# [PROBLEM DETAILS]
Reproduce every one of the records below word for word, leaving out the pictures.

# [INPUT ROWS]

== == ==

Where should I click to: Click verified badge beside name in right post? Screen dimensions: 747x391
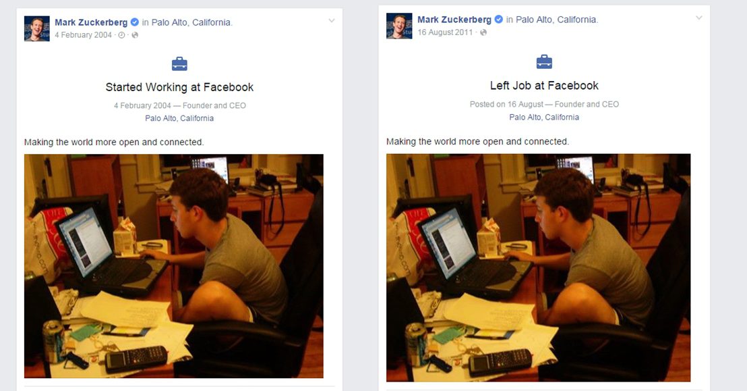tap(499, 20)
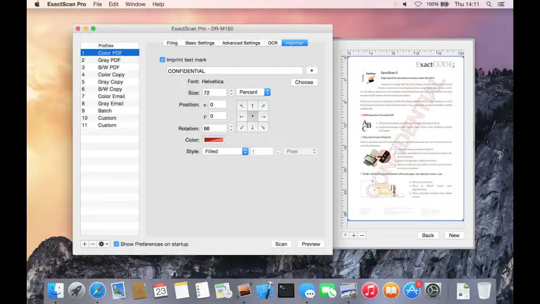Click the top-left arrow position button
The width and height of the screenshot is (540, 304).
pos(242,105)
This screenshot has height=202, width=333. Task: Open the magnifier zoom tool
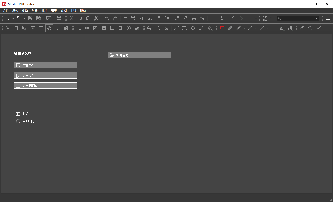pyautogui.click(x=310, y=28)
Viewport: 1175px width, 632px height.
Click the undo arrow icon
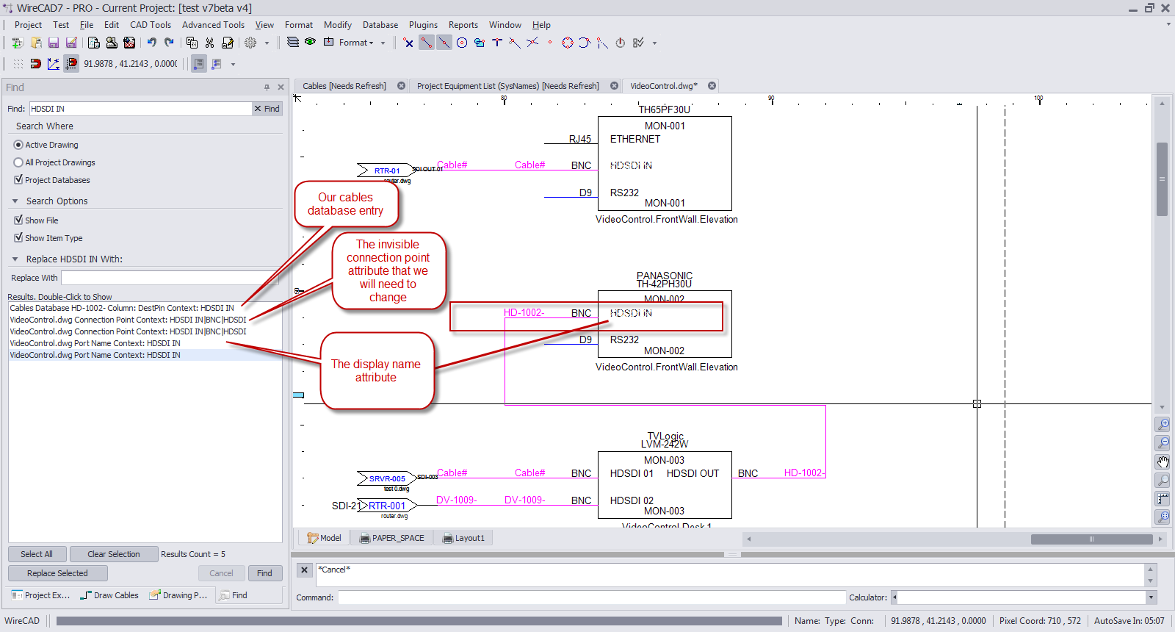[x=152, y=43]
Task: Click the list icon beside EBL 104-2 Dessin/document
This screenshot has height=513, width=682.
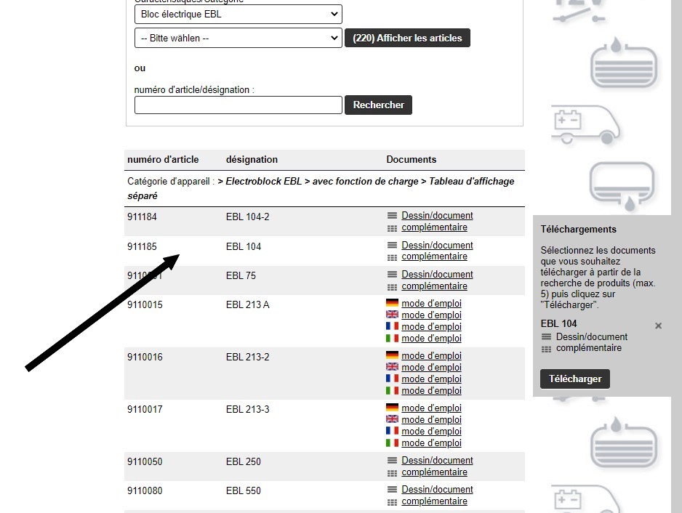Action: pos(392,216)
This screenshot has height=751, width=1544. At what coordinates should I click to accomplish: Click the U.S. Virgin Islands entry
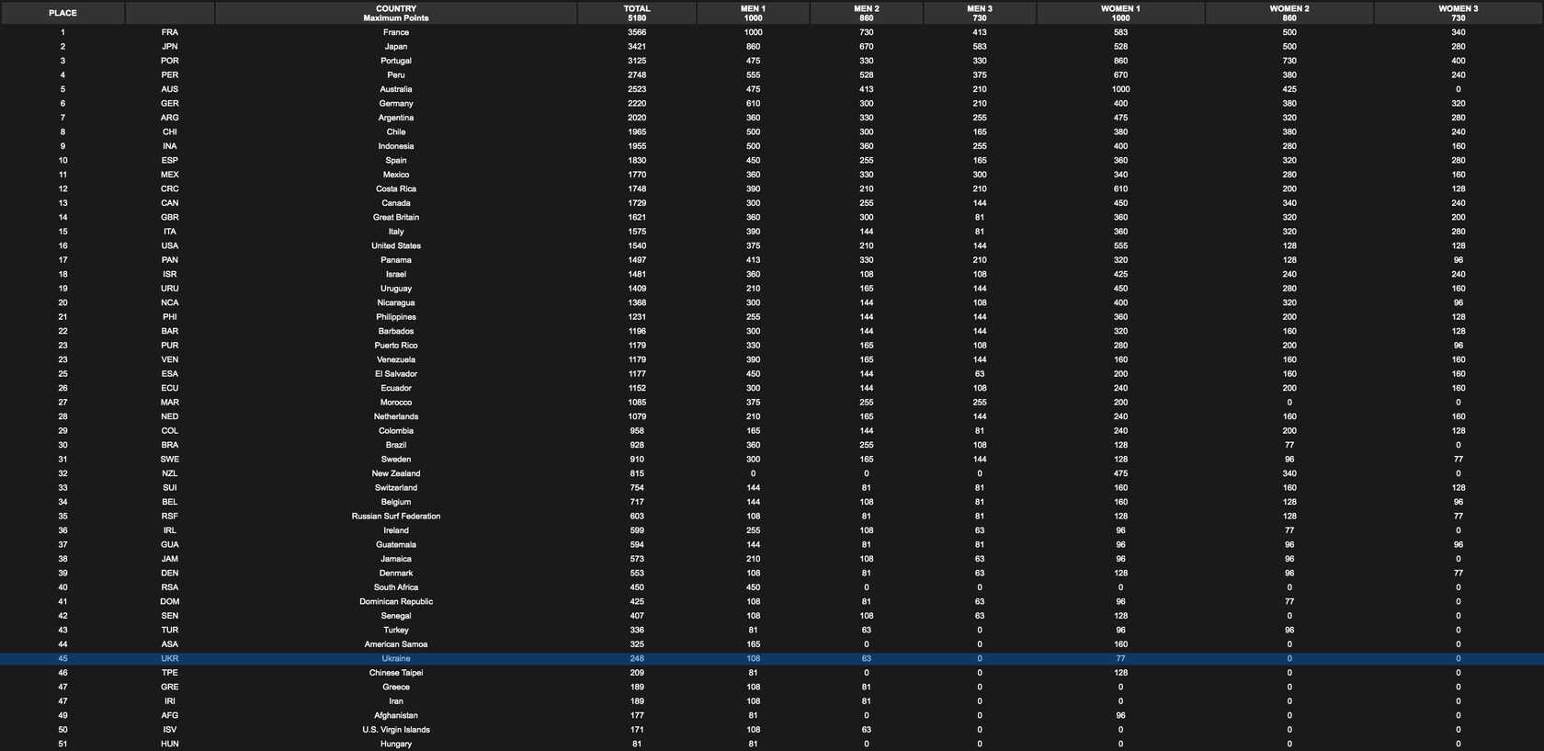pos(396,730)
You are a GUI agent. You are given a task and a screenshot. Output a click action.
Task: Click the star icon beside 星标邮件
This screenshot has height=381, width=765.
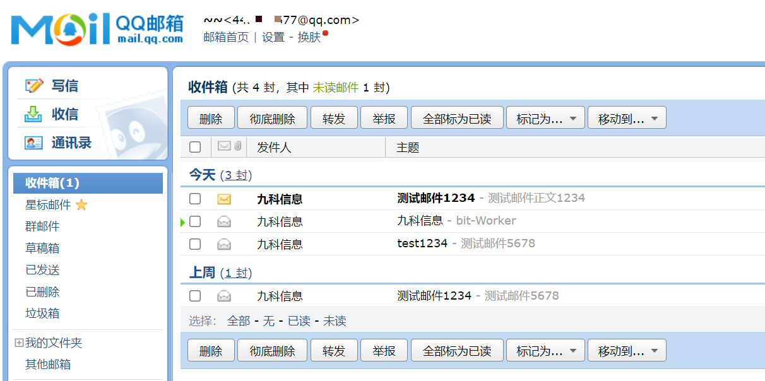pos(81,205)
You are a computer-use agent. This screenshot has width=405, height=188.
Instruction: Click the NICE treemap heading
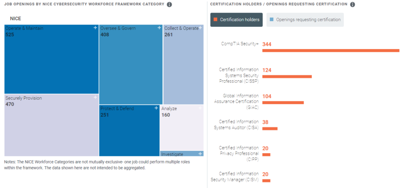pyautogui.click(x=15, y=19)
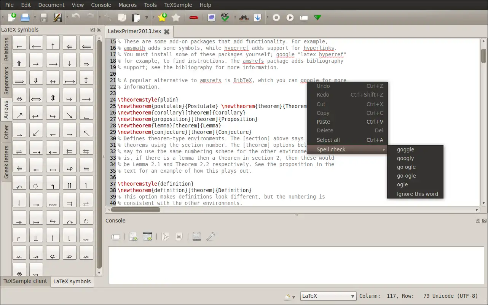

== == ==

# [ANSWER]
Where should I click to: Click verified badge beside name in right post? Screen dimensions: 747x391
tap(499, 20)
Click the top-left arrow position button
The width and height of the screenshot is (540, 304).
pos(242,105)
This screenshot has height=202, width=333. Task: Open the magnifier zoom tool
pyautogui.click(x=310, y=28)
Viewport: 1175px width, 632px height.
Click the undo arrow icon
[x=152, y=43]
Task: Click the list icon beside EBL 104-2 Dessin/document
This screenshot has height=513, width=682.
Action: pos(392,216)
This screenshot has height=751, width=1544. At what coordinates should I click to accomplish: Click the U.S. Virgin Islands entry
pos(396,730)
You are a GUI agent. You are given a task and a screenshot. Output a click action.
Task: Click the star icon beside 星标邮件
This screenshot has height=381, width=765.
pos(81,205)
You are a computer-use agent. This screenshot has width=405, height=188.
Instruction: Click the NICE treemap heading
pyautogui.click(x=15, y=19)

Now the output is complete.